---------- Data for the task
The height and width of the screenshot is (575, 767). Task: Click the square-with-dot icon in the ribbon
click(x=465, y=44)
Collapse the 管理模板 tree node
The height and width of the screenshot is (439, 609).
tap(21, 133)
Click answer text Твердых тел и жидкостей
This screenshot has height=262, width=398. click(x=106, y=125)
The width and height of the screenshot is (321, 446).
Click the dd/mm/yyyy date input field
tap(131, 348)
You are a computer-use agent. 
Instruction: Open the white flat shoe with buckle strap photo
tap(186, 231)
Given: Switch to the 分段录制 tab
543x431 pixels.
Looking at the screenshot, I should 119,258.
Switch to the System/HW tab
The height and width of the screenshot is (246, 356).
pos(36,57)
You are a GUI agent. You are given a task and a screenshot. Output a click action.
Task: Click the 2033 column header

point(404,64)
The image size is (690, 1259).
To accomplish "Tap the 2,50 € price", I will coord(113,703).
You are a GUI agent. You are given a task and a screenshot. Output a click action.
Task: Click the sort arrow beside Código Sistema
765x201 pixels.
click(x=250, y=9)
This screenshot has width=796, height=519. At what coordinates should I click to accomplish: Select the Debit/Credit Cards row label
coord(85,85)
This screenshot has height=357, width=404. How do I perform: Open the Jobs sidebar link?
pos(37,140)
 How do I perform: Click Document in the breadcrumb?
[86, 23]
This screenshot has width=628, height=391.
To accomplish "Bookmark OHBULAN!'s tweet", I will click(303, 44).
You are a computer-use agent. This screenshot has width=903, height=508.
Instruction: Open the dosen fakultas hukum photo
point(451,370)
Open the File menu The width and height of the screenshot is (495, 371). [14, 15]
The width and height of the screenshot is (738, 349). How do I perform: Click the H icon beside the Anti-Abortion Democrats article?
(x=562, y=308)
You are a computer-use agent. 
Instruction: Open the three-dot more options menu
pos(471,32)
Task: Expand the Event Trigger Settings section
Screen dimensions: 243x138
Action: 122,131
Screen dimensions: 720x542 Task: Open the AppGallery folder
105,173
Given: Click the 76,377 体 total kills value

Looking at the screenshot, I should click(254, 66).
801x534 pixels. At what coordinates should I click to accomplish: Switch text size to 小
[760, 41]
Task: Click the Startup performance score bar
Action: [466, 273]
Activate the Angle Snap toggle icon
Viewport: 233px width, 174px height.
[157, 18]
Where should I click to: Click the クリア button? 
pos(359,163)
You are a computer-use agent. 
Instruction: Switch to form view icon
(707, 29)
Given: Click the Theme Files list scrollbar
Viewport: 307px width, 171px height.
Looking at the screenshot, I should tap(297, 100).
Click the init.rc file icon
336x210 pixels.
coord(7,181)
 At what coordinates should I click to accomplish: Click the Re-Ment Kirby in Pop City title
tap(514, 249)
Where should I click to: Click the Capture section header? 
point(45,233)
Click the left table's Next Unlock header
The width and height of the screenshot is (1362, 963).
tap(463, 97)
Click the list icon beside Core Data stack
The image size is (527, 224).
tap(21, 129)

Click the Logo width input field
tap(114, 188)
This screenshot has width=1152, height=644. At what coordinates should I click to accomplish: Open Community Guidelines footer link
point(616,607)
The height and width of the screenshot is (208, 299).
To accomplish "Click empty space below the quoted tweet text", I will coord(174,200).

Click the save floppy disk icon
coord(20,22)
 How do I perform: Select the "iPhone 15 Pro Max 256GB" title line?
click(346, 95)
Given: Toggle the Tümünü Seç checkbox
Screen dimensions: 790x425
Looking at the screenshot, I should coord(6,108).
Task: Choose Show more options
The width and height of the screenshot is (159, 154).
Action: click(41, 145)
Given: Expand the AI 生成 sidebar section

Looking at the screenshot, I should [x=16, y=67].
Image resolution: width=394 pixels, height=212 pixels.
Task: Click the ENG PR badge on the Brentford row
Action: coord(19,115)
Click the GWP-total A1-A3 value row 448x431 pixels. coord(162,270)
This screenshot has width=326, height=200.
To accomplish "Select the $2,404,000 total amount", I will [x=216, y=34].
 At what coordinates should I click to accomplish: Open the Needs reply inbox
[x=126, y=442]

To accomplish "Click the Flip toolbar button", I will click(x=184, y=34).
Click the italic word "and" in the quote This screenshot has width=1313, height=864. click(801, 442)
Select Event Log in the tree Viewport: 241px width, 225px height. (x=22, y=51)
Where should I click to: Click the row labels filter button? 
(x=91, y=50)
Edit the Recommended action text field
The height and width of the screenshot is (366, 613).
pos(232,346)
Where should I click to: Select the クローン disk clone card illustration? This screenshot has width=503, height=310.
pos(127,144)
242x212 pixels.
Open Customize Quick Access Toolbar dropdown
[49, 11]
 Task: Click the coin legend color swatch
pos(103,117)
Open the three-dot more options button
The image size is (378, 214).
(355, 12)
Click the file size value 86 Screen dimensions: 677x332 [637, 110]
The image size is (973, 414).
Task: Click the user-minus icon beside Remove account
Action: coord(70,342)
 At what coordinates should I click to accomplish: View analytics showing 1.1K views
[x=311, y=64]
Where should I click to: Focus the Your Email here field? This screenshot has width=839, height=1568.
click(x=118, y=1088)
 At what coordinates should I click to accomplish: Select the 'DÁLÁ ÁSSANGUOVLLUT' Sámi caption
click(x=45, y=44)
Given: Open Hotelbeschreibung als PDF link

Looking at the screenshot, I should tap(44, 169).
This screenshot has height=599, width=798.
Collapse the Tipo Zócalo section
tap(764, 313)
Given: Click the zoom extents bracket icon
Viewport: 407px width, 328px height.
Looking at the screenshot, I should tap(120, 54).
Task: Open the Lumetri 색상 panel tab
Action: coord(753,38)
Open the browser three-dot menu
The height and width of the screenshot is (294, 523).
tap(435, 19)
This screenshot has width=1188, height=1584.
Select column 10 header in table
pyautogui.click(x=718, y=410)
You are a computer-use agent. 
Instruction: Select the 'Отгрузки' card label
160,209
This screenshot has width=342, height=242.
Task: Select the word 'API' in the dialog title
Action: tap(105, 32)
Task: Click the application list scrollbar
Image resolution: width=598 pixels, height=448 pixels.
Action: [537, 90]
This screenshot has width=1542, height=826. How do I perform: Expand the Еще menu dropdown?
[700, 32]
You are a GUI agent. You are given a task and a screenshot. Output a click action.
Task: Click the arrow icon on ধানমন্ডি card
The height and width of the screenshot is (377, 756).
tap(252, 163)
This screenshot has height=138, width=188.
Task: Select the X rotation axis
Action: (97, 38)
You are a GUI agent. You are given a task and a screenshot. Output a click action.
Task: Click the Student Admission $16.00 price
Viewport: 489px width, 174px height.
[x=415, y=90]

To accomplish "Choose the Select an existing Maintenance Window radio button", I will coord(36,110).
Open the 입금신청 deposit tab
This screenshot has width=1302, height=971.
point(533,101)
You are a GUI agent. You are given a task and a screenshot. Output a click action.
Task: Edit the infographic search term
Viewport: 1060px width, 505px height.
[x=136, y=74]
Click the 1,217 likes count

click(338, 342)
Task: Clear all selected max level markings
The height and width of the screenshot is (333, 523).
--------------------
This calls for all of the entries above, repeated exactly.

◆ **The completed task**
The height and width of the screenshot is (575, 767). Task: Click the square-with-dot icon in the ribbon
click(x=465, y=44)
Collapse the 管理模板 tree node
The height and width of the screenshot is (439, 609).
tap(21, 133)
Click answer text Твердых тел и жидкостей
This screenshot has height=262, width=398. click(x=106, y=125)
The width and height of the screenshot is (321, 446).
Click the dd/mm/yyyy date input field
tap(131, 348)
You are a computer-use agent. 
Instruction: Open the white flat shoe with buckle strap photo
tap(186, 231)
Given: Switch to the 分段录制 tab
543x431 pixels.
Looking at the screenshot, I should 119,258.
Switch to the System/HW tab
The height and width of the screenshot is (246, 356).
pos(36,57)
You are a GUI agent. You are given a task and a screenshot. Output a click action.
Task: Click the 2033 column header

point(404,64)
The image size is (690, 1259).
To accomplish "Tap the 2,50 € price", I will coord(113,703).
You are a GUI agent. You are given a task and a screenshot. Output a click action.
Task: Click the sort arrow beside Código Sistema
765x201 pixels.
click(x=250, y=9)
This screenshot has width=796, height=519. At what coordinates should I click to accomplish: Select the Debit/Credit Cards row label
coord(85,85)
This screenshot has height=357, width=404. How do I perform: Open the Jobs sidebar link?
pos(37,140)
 How do I perform: Click Document in the breadcrumb?
[86, 23]
This screenshot has width=628, height=391.
To accomplish "Bookmark OHBULAN!'s tweet", I will click(303, 44).
You are a computer-use agent. This screenshot has width=903, height=508.
Instruction: Open the dosen fakultas hukum photo
point(451,370)
Open the File menu The width and height of the screenshot is (495, 371). [14, 15]
The width and height of the screenshot is (738, 349). How do I perform: Click the H icon beside the Anti-Abortion Democrats article?
(x=562, y=308)
You are a computer-use agent. 
Instruction: Open the three-dot more options menu
pos(471,32)
Task: Expand the Event Trigger Settings section
Screen dimensions: 243x138
Action: 122,131
Screen dimensions: 720x542 Task: Open the AppGallery folder
105,173
Given: Click the 76,377 体 total kills value

Looking at the screenshot, I should click(254, 66).
801x534 pixels. At what coordinates should I click to accomplish: Switch text size to 小
[760, 41]
Task: Click the Startup performance score bar
Action: [466, 273]
Activate the Angle Snap toggle icon
Viewport: 233px width, 174px height.
[157, 18]
Where should I click to: Click the クリア button? 
pos(359,163)
You are a computer-use agent. 
Instruction: Switch to form view icon
(707, 29)
Given: Click the Theme Files list scrollbar
Viewport: 307px width, 171px height.
Looking at the screenshot, I should tap(297, 100).
Click the init.rc file icon
336x210 pixels.
coord(7,181)
 At what coordinates should I click to accomplish: Click the Re-Ment Kirby in Pop City title
tap(514, 249)
Where should I click to: Click the Capture section header? 
point(45,233)
Click the left table's Next Unlock header
The width and height of the screenshot is (1362, 963).
tap(463, 97)
Click the list icon beside Core Data stack
The image size is (527, 224).
tap(21, 129)

Click the Logo width input field
tap(114, 188)
This screenshot has width=1152, height=644. At what coordinates should I click to accomplish: Open Community Guidelines footer link
point(616,607)
The height and width of the screenshot is (208, 299).
To accomplish "Click empty space below the quoted tweet text", I will coord(174,200).

Click the save floppy disk icon
coord(20,22)
 How do I perform: Select the "iPhone 15 Pro Max 256GB" title line?
click(346, 95)
Given: Toggle the Tümünü Seç checkbox
Screen dimensions: 790x425
Looking at the screenshot, I should coord(6,108).
Task: Choose Show more options
The width and height of the screenshot is (159, 154).
Action: click(41, 145)
Given: Expand the AI 生成 sidebar section

Looking at the screenshot, I should [x=16, y=67].
Image resolution: width=394 pixels, height=212 pixels.
Task: Click the ENG PR badge on the Brentford row
Action: coord(19,115)
Click the GWP-total A1-A3 value row 448x431 pixels. coord(162,270)
This screenshot has width=326, height=200.
To accomplish "Select the $2,404,000 total amount", I will [x=216, y=34].
 At what coordinates should I click to accomplish: Open the Needs reply inbox
[x=126, y=442]

To accomplish "Click the Flip toolbar button", I will click(x=184, y=34).
Click the italic word "and" in the quote This screenshot has width=1313, height=864. click(801, 442)
Select Event Log in the tree Viewport: 241px width, 225px height. (x=22, y=51)
Where should I click to: Click the row labels filter button? 
(x=91, y=50)
Edit the Recommended action text field
The height and width of the screenshot is (366, 613).
pos(232,346)
Where should I click to: Select the クローン disk clone card illustration? This screenshot has width=503, height=310.
pos(127,144)
242x212 pixels.
Open Customize Quick Access Toolbar dropdown
[49, 11]
 Task: Click the coin legend color swatch
pos(103,117)
Open the three-dot more options button
The image size is (378, 214).
(355, 12)
Click the file size value 86 Screen dimensions: 677x332 [637, 110]
The image size is (973, 414).
Task: Click the user-minus icon beside Remove account
Action: coord(70,342)
 At what coordinates should I click to accomplish: View analytics showing 1.1K views
[x=311, y=64]
Where should I click to: Focus the Your Email here field? This screenshot has width=839, height=1568.
click(x=118, y=1088)
 At what coordinates should I click to accomplish: Select the 'DÁLÁ ÁSSANGUOVLLUT' Sámi caption
click(x=45, y=44)
Given: Open Hotelbeschreibung als PDF link

Looking at the screenshot, I should tap(44, 169).
This screenshot has height=599, width=798.
Collapse the Tipo Zócalo section
tap(764, 313)
Given: Click the zoom extents bracket icon
Viewport: 407px width, 328px height.
Looking at the screenshot, I should tap(120, 54).
Task: Open the Lumetri 색상 panel tab
Action: coord(753,38)
Open the browser three-dot menu
The height and width of the screenshot is (294, 523).
tap(435, 19)
This screenshot has width=1188, height=1584.
Select column 10 header in table
pyautogui.click(x=718, y=410)
You are a computer-use agent. 
Instruction: Select the 'Отгрузки' card label
160,209
This screenshot has width=342, height=242.
Task: Select the word 'API' in the dialog title
Action: tap(105, 32)
Task: Click the application list scrollbar
Image resolution: width=598 pixels, height=448 pixels.
Action: [537, 90]
This screenshot has width=1542, height=826. How do I perform: Expand the Еще menu dropdown?
[700, 32]
You are a GUI agent. You are given a task and a screenshot. Output a click action.
Task: Click the arrow icon on ধানমন্ডি card
The height and width of the screenshot is (377, 756).
tap(252, 163)
This screenshot has height=138, width=188.
Task: Select the X rotation axis
Action: (97, 38)
You are a GUI agent. You are given a task and a screenshot. Output a click action.
Task: Click the Student Admission $16.00 price
Viewport: 489px width, 174px height.
[x=415, y=90]

To accomplish "Choose the Select an existing Maintenance Window radio button", I will coord(36,110).
Open the 입금신청 deposit tab
This screenshot has width=1302, height=971.
point(533,101)
You are a GUI agent. You are given a task and a screenshot. Output a click action.
Task: Edit the infographic search term
Viewport: 1060px width, 505px height.
[x=136, y=74]
Click the 1,217 likes count

click(338, 342)
Task: Clear all selected max level markings
The height and width of the screenshot is (333, 523).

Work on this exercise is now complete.